Good cyber hygiene means having good security practices

Armin Wasicek 18 Aug 2021

As we take simple steps towards a healthier life, we all can start with an implementation of habits that improve our cyber hygiene.

As more and more aspects of our lives take place in the online world, cyber hygiene has become an essential concept. While many of us are aware that there are certain risks that come along with being online, it can remain difficult to adapt our online behavior to mitigate these risks. This isn’t only the case for beginners, either: Research suggests that people who describe themselves as being “cybersecurity experts” often exhibit less secure behaviors and only have little knowledge of cyber hygiene. The perception of online risks plays a major role in this paradox. 

Avast’s Online Safety Score can help you avoid online risks

Human beings are prone to misjudge risk because of things like personal biases – these are often caused by external factors such as media coverage, misleading personal experiences, or holding on to past decisions in a changing environment. In addition, we humans have general difficulties in understanding probabilistic processes. 

A solution to mitigate these deficiencies is to improve our perception of what’s actually going on. This can be done by describing the potential risk by using facts in a way that a user can perceive the risk to be relevant to his or her situation. 

This is where our Online Safety Score (OSS) feature comes in. OSS creates facts by assessing the current state of a user’s equipment and behavior, then computes a potential risk score and suggests remediation in the form of safe practices. It does that by breaking security down into multiple dimensions and defining a set of actions that a user can take in order to increase their security posture for each of those areas.

online safety score
The three main components of the OSS shown above assessment, scoring, and safe practices aim at the same goal: To change an individual’s perception of their security posture and empower them to change it. And this last point is crucial, as what really matters is how individuals change their behavior as a result of working with the OSS. 
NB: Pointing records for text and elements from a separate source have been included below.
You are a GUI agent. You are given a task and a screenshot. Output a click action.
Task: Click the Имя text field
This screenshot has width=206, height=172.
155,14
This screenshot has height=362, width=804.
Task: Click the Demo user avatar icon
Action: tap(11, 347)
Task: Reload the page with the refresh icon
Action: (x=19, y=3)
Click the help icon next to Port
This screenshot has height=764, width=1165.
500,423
Classic security products like antivirus mostly prevent bad things from happening, and by nature, they only intervene during or after an intrusion takes place. 

The best way to visualize this is the “swiss cheese model”. In that model, antivirus covers the prevention, protection, and mitigation phases, but it has no control over the avoidance part. Avoiding threats is something that only the user can do, and OSS supports the user by informing them on good choices to make. No single measure is perfect by its own, but combined, they are powerful.

A key requirement of this system is the availability and usability of safe practices. This is to say that people must not only be aware and capable of implementing safe practices, but they must also perceive that the countermeasures are readily available for use.

The bottom line

As we take simple steps towards a healthier life, we all can start with an implementation of habits that improve our cyber hygiene. Such simple steps made daily will cumulatively reduce security and privacy risks in the long term.

Cyber hygiene is part of digital security that every user should implement in addition to installing security tools like antivirus. In this post, we’ve outlined a few simple things that can tremendously improve a device’s security.